**TEXT:**
----------------------------------------

What Happens During the Mortgage Loan Processing of Your Home Purchase
After you and seller have negotiated a final price and signed the official purchase contract, the home-buying focus falls upon the mortgage lender, who must finalize the mortgage loan for the closing.
Depending on the loan program and borrower situation, loan processing can take anywhere from one day to two months. The average processing period for most conforming loans is two to four weeks.
Loan processing and underwriting normally entails the verification, documentation and confirmation of the application data, so that the applicant and subject property are proven qualified for the mortgage financing. Processing normally entails the following stages:
- Property documentation
- Application Processing
- Final Underwriting
- Closing
Property Documentation
As soon as the purchase contract is complete, you should immediately fax a copy of it to the lender. You should also provide copies of any checks used to pay earnest money deposit, so as to document all funds used.
The lender will order an appraisal report for the subject property. For this, the lender and appraiser will need the names of either the sellers or the listing agent, since the appraiser will need to enter the property. The lender will not need the property inspection report, unless it is a new construction.
The lender will handle obtaining sufficient evidence of title, usually in the form of a preliminary title insurance commitment.

----------------------------------------

**DATASET ENTRIES:**
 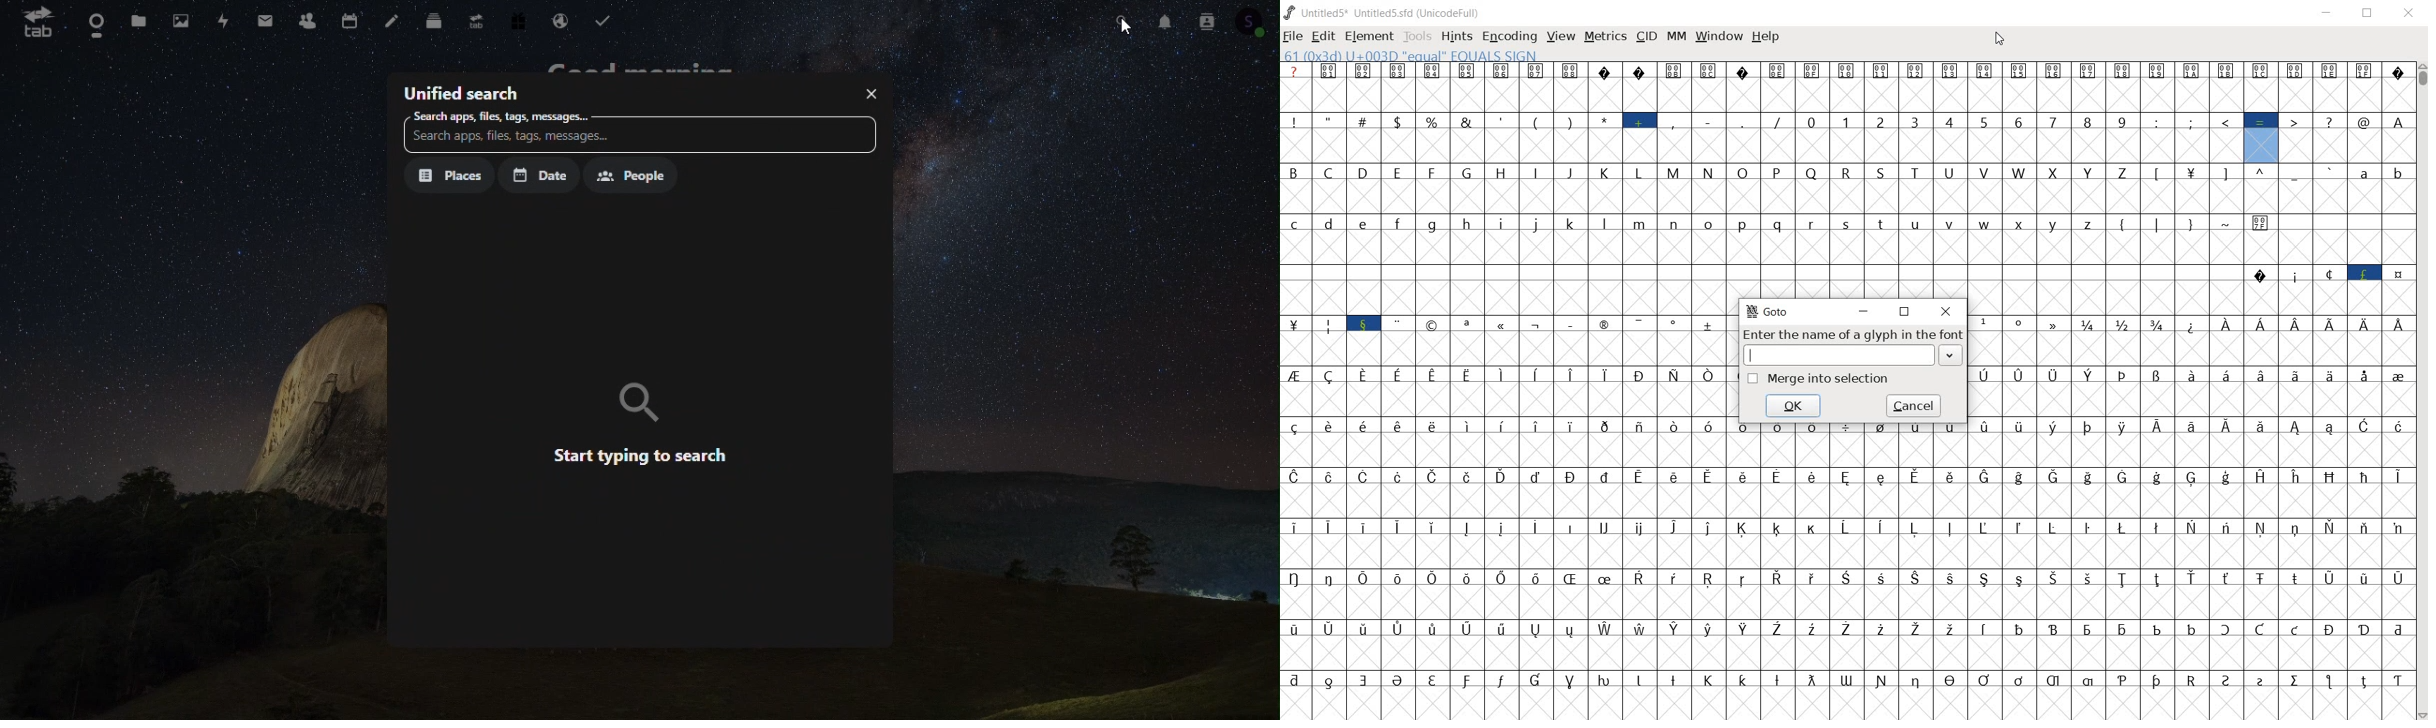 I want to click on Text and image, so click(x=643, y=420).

----------------------------------------

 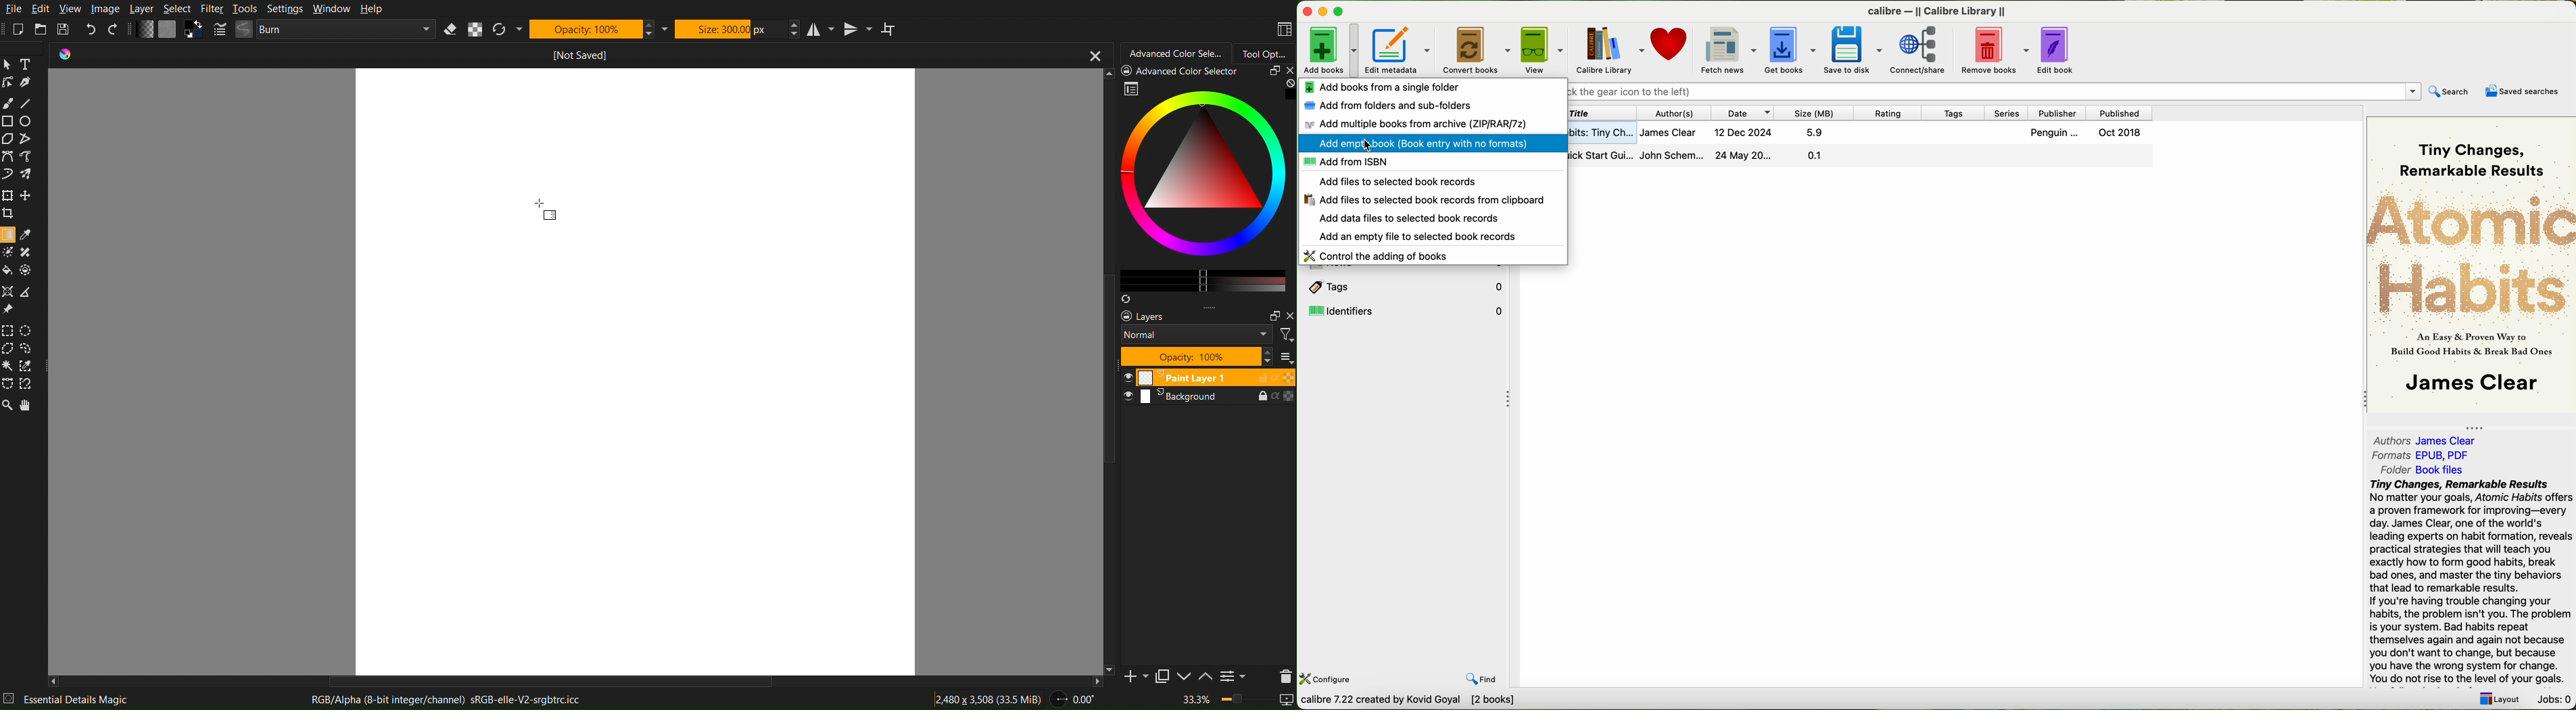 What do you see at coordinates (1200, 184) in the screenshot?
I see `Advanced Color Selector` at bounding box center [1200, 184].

----------------------------------------

**GOAL OF THE EXERCISE:**
Reproduce the mortgage loan processing text above word for word, from "The lender will order" down to "a new construction.".

**RESPONSE TO THIS EXERCISE:**
The lender will order an appraisal report for the subject property. For this, the lender and appraiser will need the names of either the sellers or the listing agent, since the appraiser will need to enter the property. The lender will not need the property inspection report, unless it is a new construction.